◆ **Excerpted passage**:
Conversation brushed on old memories, most quite accurate, interspersed with aortic stents, PSA levels, titanium joints, HDL, A1C, the big C…..acceptable as we recognize the inexorable decline to the final checkout lane.  The last scan.

How and why we, octogenarians all, were chosen to survive, baffles this writer.  Many of us spent a childhood in northern Indiana’s Lake County.  The cinematic triumvirate, “west side story”, “grease”, “happy days” surely owe us royalties, so help me Maria, Travolta, and The Fonz.

TV, 3 stations, rarely viewed, turned off at midnight, the prayer to Saint Francis of Asissi, and a stoic Indian chief looking reverently skyward in the glow of cathode rays.  With no flouride in the water, most of us had early cavities, filled with mercury amalgam fillings.  Thanks to Baby Ruth, Butterfinger, and Bit -o-Honey.  We had never heard of bottled water.  Drank from any tap, delivered magically through unseen pipes.  Lead, wrapped in asbestos to conserve heat  inside.  In homes  painted with Sear’s Best, or Sherwin Williams, lead based rainbows to “cover the earth”.

◆ **Stored data**:

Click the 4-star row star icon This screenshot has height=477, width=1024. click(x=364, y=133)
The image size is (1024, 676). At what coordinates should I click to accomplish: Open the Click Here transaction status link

◆ **Task goal**:
Print the Lake County reminiscence word for word, from "How and why" to "and The Fonz.". The lines above are separate material and have no connection to the Lake County reminiscence.

◆ **Final result**:
How and why we, octogenarians all, were chosen to survive, baffles this writer.  Many of us spent a childhood in northern Indiana’s Lake County.  The cinematic triumvirate, “west side story”, “grease”, “happy days” surely owe us royalties, so help me Maria, Travolta, and The Fonz.